Aim of the exercise :: Copy nothing from the entries below except the lines from the one containing "Choose the Happy label text" through the one containing "Open Hunt Map Layers panel", and copy those exactly.

Provided information ::
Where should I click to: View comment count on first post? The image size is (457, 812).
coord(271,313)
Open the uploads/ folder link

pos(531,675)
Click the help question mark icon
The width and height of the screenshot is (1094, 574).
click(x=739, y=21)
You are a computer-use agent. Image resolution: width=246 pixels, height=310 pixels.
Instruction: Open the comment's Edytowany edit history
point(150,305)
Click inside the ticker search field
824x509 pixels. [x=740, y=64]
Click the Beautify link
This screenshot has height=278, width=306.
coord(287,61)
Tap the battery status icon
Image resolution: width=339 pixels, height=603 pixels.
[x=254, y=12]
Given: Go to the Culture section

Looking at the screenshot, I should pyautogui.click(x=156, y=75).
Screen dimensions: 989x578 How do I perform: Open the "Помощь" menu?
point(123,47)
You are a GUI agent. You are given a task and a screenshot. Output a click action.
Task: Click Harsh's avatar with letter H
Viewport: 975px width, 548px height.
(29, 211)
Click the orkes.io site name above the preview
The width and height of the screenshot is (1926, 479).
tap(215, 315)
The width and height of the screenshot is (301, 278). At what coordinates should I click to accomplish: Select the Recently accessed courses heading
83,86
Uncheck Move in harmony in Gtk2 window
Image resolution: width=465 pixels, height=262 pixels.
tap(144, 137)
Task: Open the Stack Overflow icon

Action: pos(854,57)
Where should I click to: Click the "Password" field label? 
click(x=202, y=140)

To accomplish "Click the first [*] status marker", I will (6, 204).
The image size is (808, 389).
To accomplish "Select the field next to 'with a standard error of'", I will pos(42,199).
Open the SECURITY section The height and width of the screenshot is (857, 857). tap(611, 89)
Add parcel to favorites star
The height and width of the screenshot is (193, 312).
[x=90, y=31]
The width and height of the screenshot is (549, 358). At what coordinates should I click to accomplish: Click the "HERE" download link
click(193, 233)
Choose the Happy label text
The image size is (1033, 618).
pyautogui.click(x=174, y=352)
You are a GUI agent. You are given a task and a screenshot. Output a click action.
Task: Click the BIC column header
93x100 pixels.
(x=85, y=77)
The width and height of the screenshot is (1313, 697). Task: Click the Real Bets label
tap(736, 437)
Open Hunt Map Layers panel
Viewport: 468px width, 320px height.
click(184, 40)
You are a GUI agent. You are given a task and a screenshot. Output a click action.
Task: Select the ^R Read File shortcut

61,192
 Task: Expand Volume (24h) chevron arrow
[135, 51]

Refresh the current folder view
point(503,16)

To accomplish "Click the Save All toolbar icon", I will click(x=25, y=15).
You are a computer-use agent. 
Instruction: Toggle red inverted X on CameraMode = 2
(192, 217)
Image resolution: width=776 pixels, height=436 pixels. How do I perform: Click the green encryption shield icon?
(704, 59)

Worked solution ::
Choose the Happy label text
The image size is (1033, 618).
pyautogui.click(x=174, y=352)
You are a GUI agent. You are given a task and a screenshot. Output a click action.
Task: Click the BIC column header
93x100 pixels.
(x=85, y=77)
The width and height of the screenshot is (1313, 697). Task: Click the Real Bets label
tap(736, 437)
Open Hunt Map Layers panel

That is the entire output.